The study found the commonly used phrase “that’s so gay” to describe something undesirable can have negative consequences for gay, lesbian or bisexual students.
Although subtle, such language is hostile, and can be harmful to sexual minorities, said study author Michael Woodford, an assistant professor of social work at U-M.
The findings appear in the current issue of the Journal of American College Health.
Researchers examined the impact of hearing “that’s so gay” among 114 gay, lesbian and bisexual students between the ages of 18 to 25 through an online survey.
Students reported how often they heard the phrase on campus in the past 12 months. They also answered questions about their perceived social acceptance on campus, physical well-being, mental health and willingness to disclose their sexual orientation.

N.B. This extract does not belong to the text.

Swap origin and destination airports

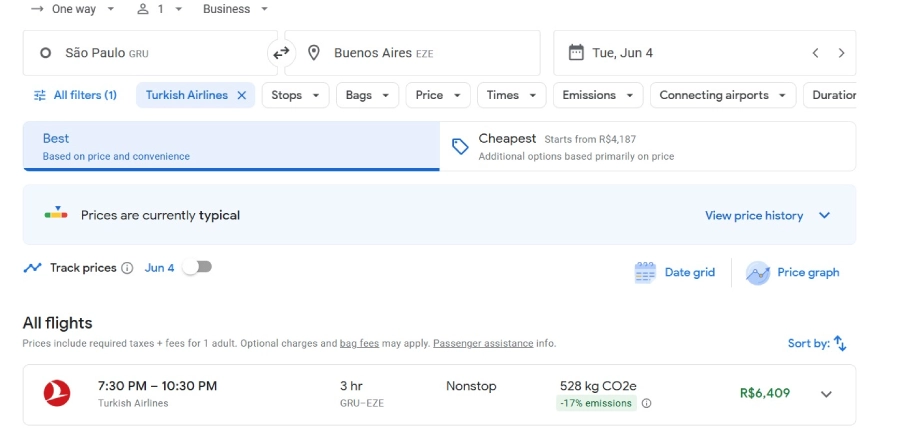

Data suggests gay, lesbian and bisexual college students who heard “that’s so gay” more frequently were more likely to report feeling isolated and to suffer negative health symptoms, such as headaches, poor appetite or eating problems.
Practically every respondent reported hearing “that’s so gay” on campus at least once in the past 12 months. Nearly half of the students said they’ve heard the phrase more than 10 times within the year. Only 14 respondents—or 13 percent—hadn’t heard it at all.
Hearing the phrase more often was found to increase students’ risk of health problems and feelings of isolation.
“Given the nature of gay-lesbian-bisexual stigma, sexual minority students could already perceive themselves to be excluded on campus and hearing ‘that’s so gay’ may elevate such perceptions,” Woodford said, adding, “‘That’s so gay’ conveys that there is something wrong with being gay. And, hearing such messages about one’s self can cause stress, which can manifest in headaches and other health concerns.
Woodford suggested a solution, saying colleges must address “low-level hostility,” including language, to eradicate “that’s so gay” from college student vernacular.
“Policies and educational programs are needed to help students, staff and faculty to understand that such language can be harmful to gay students. Hopefully, these initiatives will help to eliminate the phrase from campuses,” he said in a press release.
Woodford co-authored the study with Michael Howell, assistant professor of social work at Appalachian State University; Perry Silverschanz, U-M lecturer in psychology and social work; and Lotus Yu, U-M graduate student in social work and public health.